Agricultural Research Service

Research Project: ENGINEERING TOOLS FOR SAFE, EFFICIENT HYDRAULIC STRUCTURES AND CHANNELS

Location: Hydraulic Engineering Research

Title: Physical model study of a RCC stepped spillway for Renwick Dam, North Dakota

Authors
item Hunt, Sherry
item Kadavy, Kem

Submitted to: ASABE Annual International Meeting
Publication Type: Proceedings
Publication Acceptance Date: June 1, 2007
Publication Date: June 17, 2007
Repository URL: http://handle.nal.usda.gov/10113/8861
Citation: Hunt, S., Kadavy, K.C. 2007. Physical model study of a RCC stepped spillway for Renwick Dam, North Dakota. In: ASABE Annual International Meeting, June 17-20, 2007, Minneapolis, Minnesota. Paper No. 072155. 2007. CD-ROM.

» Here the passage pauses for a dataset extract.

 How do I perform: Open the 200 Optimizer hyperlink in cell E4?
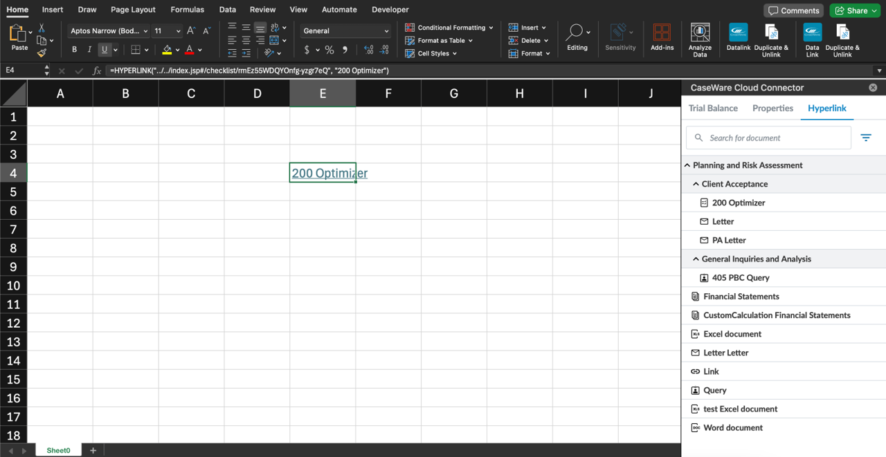[323, 173]
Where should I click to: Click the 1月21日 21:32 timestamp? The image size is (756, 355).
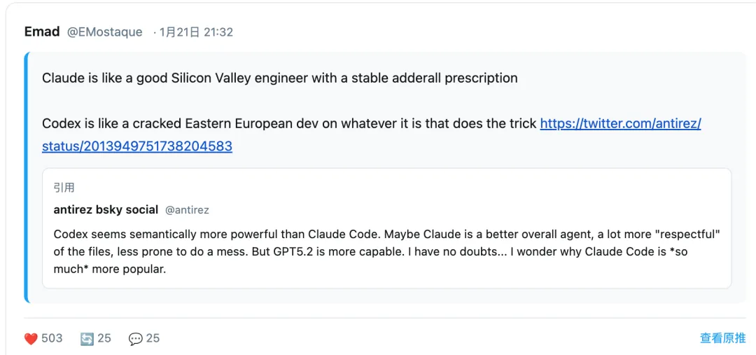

Interpretive Summary: Many of the flood control structures constructed under the financial and technical support of the Natural Resources Conservation Service (NRCS) were originally designed to protect agricultural land. Through the years, land development around these structures has caused a change in hazard classification, causing some of these structures to have inadequate spillway capacity. Urbanization, land use changes, and unobtainable land rights have limited the possibilities of altering the dimensions of the existing embankment and spillways; consequently, roller compacted concrete (RCC) stepped spillways overlying the existing embankment are becoming a more popular choice for addressing the needs of these structures. The North Dakota NRCS requested a specific model study of a RCC stepped spillway proposed for the rehabilitation of Tongue River Dam M-4, also known as Renwick Dam. The USDA-ARS Hydraulic Engineering Research Unit (HERU) constructed a section of a physical model of a stepped spillway as proposed by the North Dakota NRCS. The goal of the study is to provide design recommendations for the stepped spillway chute and associated energy dissipating stilling basin. This research is expected to impact the development of design guidelines for stepped spillways and associated stilling basins planned on relatively flat slopes (theta less than or greater than 22 degrees).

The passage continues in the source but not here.